Data for locating words and elements
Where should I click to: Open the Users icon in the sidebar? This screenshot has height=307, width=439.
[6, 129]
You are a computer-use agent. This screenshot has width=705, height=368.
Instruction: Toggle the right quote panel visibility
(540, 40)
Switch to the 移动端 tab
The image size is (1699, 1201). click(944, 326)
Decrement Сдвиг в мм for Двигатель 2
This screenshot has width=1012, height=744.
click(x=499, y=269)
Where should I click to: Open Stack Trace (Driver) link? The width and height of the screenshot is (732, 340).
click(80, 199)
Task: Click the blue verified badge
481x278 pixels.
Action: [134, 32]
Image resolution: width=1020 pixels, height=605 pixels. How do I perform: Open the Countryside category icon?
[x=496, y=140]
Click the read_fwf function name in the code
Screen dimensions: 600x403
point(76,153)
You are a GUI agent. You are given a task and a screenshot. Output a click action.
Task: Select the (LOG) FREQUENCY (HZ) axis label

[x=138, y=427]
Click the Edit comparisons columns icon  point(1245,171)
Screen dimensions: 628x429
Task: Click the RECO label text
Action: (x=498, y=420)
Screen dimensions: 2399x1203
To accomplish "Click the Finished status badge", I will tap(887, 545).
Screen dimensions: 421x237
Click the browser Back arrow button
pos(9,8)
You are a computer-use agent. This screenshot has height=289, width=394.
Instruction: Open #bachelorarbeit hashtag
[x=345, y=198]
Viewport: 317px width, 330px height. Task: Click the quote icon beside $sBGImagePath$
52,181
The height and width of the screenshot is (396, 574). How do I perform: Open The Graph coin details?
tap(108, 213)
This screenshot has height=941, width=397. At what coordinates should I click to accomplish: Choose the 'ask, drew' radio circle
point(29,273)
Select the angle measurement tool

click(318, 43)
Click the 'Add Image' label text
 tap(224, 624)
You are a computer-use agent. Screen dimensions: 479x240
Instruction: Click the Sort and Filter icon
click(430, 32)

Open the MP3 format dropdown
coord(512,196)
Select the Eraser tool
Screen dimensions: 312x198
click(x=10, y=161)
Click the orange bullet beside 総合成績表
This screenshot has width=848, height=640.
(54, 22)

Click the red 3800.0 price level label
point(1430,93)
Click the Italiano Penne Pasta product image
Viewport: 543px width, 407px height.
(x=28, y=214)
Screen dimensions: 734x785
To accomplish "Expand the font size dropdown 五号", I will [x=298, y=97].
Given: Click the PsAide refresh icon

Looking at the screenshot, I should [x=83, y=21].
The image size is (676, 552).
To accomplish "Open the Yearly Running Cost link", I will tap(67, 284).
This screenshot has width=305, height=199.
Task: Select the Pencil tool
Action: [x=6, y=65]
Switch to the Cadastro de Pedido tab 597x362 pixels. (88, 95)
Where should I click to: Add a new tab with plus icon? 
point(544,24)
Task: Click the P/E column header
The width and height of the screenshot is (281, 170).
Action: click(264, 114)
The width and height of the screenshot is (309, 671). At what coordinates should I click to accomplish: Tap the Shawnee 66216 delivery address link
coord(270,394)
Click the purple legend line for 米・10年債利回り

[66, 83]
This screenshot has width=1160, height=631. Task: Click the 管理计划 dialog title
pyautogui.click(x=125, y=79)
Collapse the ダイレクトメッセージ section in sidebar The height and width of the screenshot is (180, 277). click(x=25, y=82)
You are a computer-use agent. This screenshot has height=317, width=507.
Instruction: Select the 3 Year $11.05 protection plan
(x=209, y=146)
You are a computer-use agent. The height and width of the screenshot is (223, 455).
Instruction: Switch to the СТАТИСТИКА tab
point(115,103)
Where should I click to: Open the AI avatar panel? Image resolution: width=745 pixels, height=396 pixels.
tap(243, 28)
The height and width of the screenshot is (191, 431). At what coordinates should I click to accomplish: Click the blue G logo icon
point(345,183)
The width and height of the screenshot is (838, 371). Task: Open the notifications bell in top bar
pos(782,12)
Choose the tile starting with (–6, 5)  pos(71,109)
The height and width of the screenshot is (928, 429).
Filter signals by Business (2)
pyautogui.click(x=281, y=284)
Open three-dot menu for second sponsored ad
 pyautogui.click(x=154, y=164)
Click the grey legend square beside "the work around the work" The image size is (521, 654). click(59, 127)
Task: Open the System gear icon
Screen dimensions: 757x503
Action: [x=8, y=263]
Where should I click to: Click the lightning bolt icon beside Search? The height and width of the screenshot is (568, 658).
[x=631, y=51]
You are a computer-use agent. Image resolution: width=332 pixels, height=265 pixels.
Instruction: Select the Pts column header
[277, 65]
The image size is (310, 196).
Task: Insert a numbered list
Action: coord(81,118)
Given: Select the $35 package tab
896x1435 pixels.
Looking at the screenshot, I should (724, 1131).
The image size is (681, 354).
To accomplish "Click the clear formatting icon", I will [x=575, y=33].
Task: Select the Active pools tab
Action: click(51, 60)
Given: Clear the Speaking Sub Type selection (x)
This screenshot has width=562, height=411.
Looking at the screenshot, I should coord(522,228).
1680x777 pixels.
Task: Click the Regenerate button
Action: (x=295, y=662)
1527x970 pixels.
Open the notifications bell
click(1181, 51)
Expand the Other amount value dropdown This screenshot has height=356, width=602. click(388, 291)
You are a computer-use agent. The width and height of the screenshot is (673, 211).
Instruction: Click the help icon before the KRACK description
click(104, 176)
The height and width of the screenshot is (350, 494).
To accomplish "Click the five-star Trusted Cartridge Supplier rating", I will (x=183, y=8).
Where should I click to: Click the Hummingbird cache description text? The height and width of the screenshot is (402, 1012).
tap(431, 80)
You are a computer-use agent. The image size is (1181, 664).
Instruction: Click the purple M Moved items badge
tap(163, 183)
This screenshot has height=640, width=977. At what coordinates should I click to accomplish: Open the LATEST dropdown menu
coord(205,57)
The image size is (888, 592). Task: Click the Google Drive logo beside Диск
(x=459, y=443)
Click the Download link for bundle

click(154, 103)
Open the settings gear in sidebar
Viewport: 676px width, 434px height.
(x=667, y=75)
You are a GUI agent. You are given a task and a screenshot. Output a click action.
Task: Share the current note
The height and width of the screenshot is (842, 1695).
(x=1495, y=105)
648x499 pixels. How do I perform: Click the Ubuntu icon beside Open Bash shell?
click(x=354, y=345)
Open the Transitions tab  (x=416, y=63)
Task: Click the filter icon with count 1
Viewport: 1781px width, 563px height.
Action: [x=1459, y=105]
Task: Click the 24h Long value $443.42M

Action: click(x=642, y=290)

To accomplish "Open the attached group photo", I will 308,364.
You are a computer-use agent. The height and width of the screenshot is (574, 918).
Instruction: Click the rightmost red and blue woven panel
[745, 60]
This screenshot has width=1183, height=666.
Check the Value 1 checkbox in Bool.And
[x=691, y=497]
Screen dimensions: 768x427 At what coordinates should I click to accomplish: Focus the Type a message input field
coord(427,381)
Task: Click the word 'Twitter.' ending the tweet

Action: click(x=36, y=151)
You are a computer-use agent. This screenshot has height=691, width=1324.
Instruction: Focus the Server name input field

→ What is being asked
Format the records above as a numbered list with one entry per line, omitting any blank lines.

→ Task response
1. Where should I click to: Open the Users icon in the sidebar? This screenshot has height=307, width=439.
2. [6, 129]
3. You are a computer-use agent. This screenshot has width=705, height=368.
4. Instruction: Toggle the right quote panel visibility
5. (540, 40)
6. Switch to the 移动端 tab
7. The image size is (1699, 1201). click(944, 326)
8. Decrement Сдвиг в мм for Двигатель 2
9. This screenshot has width=1012, height=744.
10. click(x=499, y=269)
11. Where should I click to: Open Stack Trace (Driver) link? The width and height of the screenshot is (732, 340).
12. click(80, 199)
13. Task: Click the blue verified badge
14. 481x278 pixels.
15. Action: [134, 32]
16. Image resolution: width=1020 pixels, height=605 pixels. How do I perform: Open the Countryside category icon?
17. [x=496, y=140]
18. Click the read_fwf function name in the code
19. Screen dimensions: 600x403
20. point(76,153)
21. You are a GUI agent. You are given a task and a screenshot. Output a click action.
22. Task: Select the (LOG) FREQUENCY (HZ) axis label
23. [x=138, y=427]
24. Click the Edit comparisons columns icon  point(1245,171)
25. Screen dimensions: 628x429
26. Task: Click the RECO label text
27. Action: (x=498, y=420)
28. Screen dimensions: 2399x1203
29. To accomplish "Click the Finished status badge", I will tap(887, 545).
30. Screen dimensions: 421x237
31. Click the browser Back arrow button
32. pos(9,8)
33. You are a computer-use agent. This screenshot has height=289, width=394.
34. Instruction: Open #bachelorarbeit hashtag
35. [x=345, y=198]
36. Viewport: 317px width, 330px height. Task: Click the quote icon beside $sBGImagePath$
37. 52,181
38. The height and width of the screenshot is (396, 574). How do I perform: Open The Graph coin details?
39. tap(108, 213)
40. This screenshot has height=941, width=397. At what coordinates should I click to accomplish: Choose the 'ask, drew' radio circle
41. point(29,273)
42. Select the angle measurement tool
43. click(318, 43)
44. Click the 'Add Image' label text
45.  tap(224, 624)
46. You are a computer-use agent. Screen dimensions: 479x240
47. Instruction: Click the Sort and Filter icon
48. click(430, 32)
49. Open the MP3 format dropdown
50. coord(512,196)
51. Select the Eraser tool
52. Screen dimensions: 312x198
53. click(x=10, y=161)
54. Click the orange bullet beside 総合成績表
55. This screenshot has width=848, height=640.
56. (54, 22)
57. Click the red 3800.0 price level label
58. point(1430,93)
59. Click the Italiano Penne Pasta product image
60. Viewport: 543px width, 407px height.
61. (x=28, y=214)
62. Screen dimensions: 734x785
63. To accomplish "Expand the font size dropdown 五号", I will [x=298, y=97].
64. Given: Click the PsAide refresh icon
65. Looking at the screenshot, I should [x=83, y=21].
66. The image size is (676, 552).
67. To accomplish "Open the Yearly Running Cost link", I will tap(67, 284).
68. This screenshot has width=305, height=199.
69. Task: Select the Pencil tool
70. Action: [x=6, y=65]
71. Switch to the Cadastro de Pedido tab 597x362 pixels. (88, 95)
72. Where should I click to: Add a new tab with plus icon? 
73. point(544,24)
74. Task: Click the P/E column header
75. The width and height of the screenshot is (281, 170).
76. Action: click(264, 114)
77. The width and height of the screenshot is (309, 671). At what coordinates should I click to accomplish: Tap the Shawnee 66216 delivery address link
78. coord(270,394)
79. Click the purple legend line for 米・10年債利回り
80. [66, 83]
81. This screenshot has width=1160, height=631. Task: Click the 管理计划 dialog title
82. pyautogui.click(x=125, y=79)
83. Collapse the ダイレクトメッセージ section in sidebar The height and width of the screenshot is (180, 277). click(x=25, y=82)
84. You are a computer-use agent. This screenshot has height=317, width=507.
85. Instruction: Select the 3 Year $11.05 protection plan
86. (x=209, y=146)
87. You are a computer-use agent. The height and width of the screenshot is (223, 455).
88. Instruction: Switch to the СТАТИСТИКА tab
89. point(115,103)
90. Where should I click to: Open the AI avatar panel? Image resolution: width=745 pixels, height=396 pixels.
91. tap(243, 28)
92. The height and width of the screenshot is (191, 431). At what coordinates should I click to accomplish: Click the blue G logo icon
93. point(345,183)
94. The width and height of the screenshot is (838, 371). Task: Open the notifications bell in top bar
95. pos(782,12)
96. Choose the tile starting with (–6, 5)  pos(71,109)
97. The height and width of the screenshot is (928, 429).
98. Filter signals by Business (2)
99. pyautogui.click(x=281, y=284)
100. Open three-dot menu for second sponsored ad
101.  pyautogui.click(x=154, y=164)
102. Click the grey legend square beside "the work around the work" The image size is (521, 654). click(59, 127)
103. Task: Open the System gear icon
104. Screen dimensions: 757x503
105. Action: [x=8, y=263]
106. Where should I click to: Click the lightning bolt icon beside Search? The height and width of the screenshot is (568, 658).
107. [x=631, y=51]
108. You are a computer-use agent. Image resolution: width=332 pixels, height=265 pixels.
109. Instruction: Select the Pts column header
110. [277, 65]
111. The image size is (310, 196).
112. Task: Insert a numbered list
113. Action: coord(81,118)
114. Given: Select the $35 package tab
115. 896x1435 pixels.
116. Looking at the screenshot, I should (724, 1131).
117. The image size is (681, 354).
118. To accomplish "Click the clear formatting icon", I will [x=575, y=33].
119. Task: Select the Active pools tab
120. Action: click(51, 60)
121. Given: Clear the Speaking Sub Type selection (x)
122. This screenshot has width=562, height=411.
123. Looking at the screenshot, I should coord(522,228).
124. 1680x777 pixels.
125. Task: Click the Regenerate button
126. Action: (x=295, y=662)
127. 1527x970 pixels.
128. Open the notifications bell
129. click(1181, 51)
130. Expand the Other amount value dropdown This screenshot has height=356, width=602. click(388, 291)
131. You are a computer-use agent. The width and height of the screenshot is (673, 211).
132. Instruction: Click the help icon before the KRACK description
133. click(104, 176)
134. The height and width of the screenshot is (350, 494).
135. To accomplish "Click the five-star Trusted Cartridge Supplier rating", I will (x=183, y=8).
136. Where should I click to: Click the Hummingbird cache description text? The height and width of the screenshot is (402, 1012).
137. tap(431, 80)
138. You are a computer-use agent. The image size is (1181, 664).
139. Instruction: Click the purple M Moved items badge
140. tap(163, 183)
141. This screenshot has height=640, width=977. At what coordinates should I click to accomplish: Open the LATEST dropdown menu
142. coord(205,57)
143. The image size is (888, 592). Task: Click the Google Drive logo beside Диск
144. (x=459, y=443)
145. Click the Download link for bundle
146. click(154, 103)
147. Open the settings gear in sidebar
148. Viewport: 676px width, 434px height.
149. (x=667, y=75)
150. You are a GUI agent. You are given a task and a screenshot. Output a click action.
151. Task: Share the current note
152. The height and width of the screenshot is (842, 1695).
153. (x=1495, y=105)
154. 648x499 pixels. How do I perform: Click the Ubuntu icon beside Open Bash shell?
155. click(x=354, y=345)
156. Open the Transitions tab  (x=416, y=63)
157. Task: Click the filter icon with count 1
158. Viewport: 1781px width, 563px height.
159. Action: [x=1459, y=105]
160. Task: Click the 24h Long value $443.42M
161. Action: click(x=642, y=290)
162. To accomplish "Open the attached group photo", I will 308,364.
163. You are a computer-use agent. The height and width of the screenshot is (574, 918).
164. Instruction: Click the rightmost red and blue woven panel
165. [745, 60]
166. This screenshot has width=1183, height=666.
167. Check the Value 1 checkbox in Bool.And
168. [x=691, y=497]
169. Screen dimensions: 768x427 At what coordinates should I click to accomplish: Focus the Type a message input field
170. coord(427,381)
171. Task: Click the word 'Twitter.' ending the tweet
172. Action: click(x=36, y=151)
173. You are a computer-use agent. This screenshot has height=691, width=1324.
174. Instruction: Focus the Server name input field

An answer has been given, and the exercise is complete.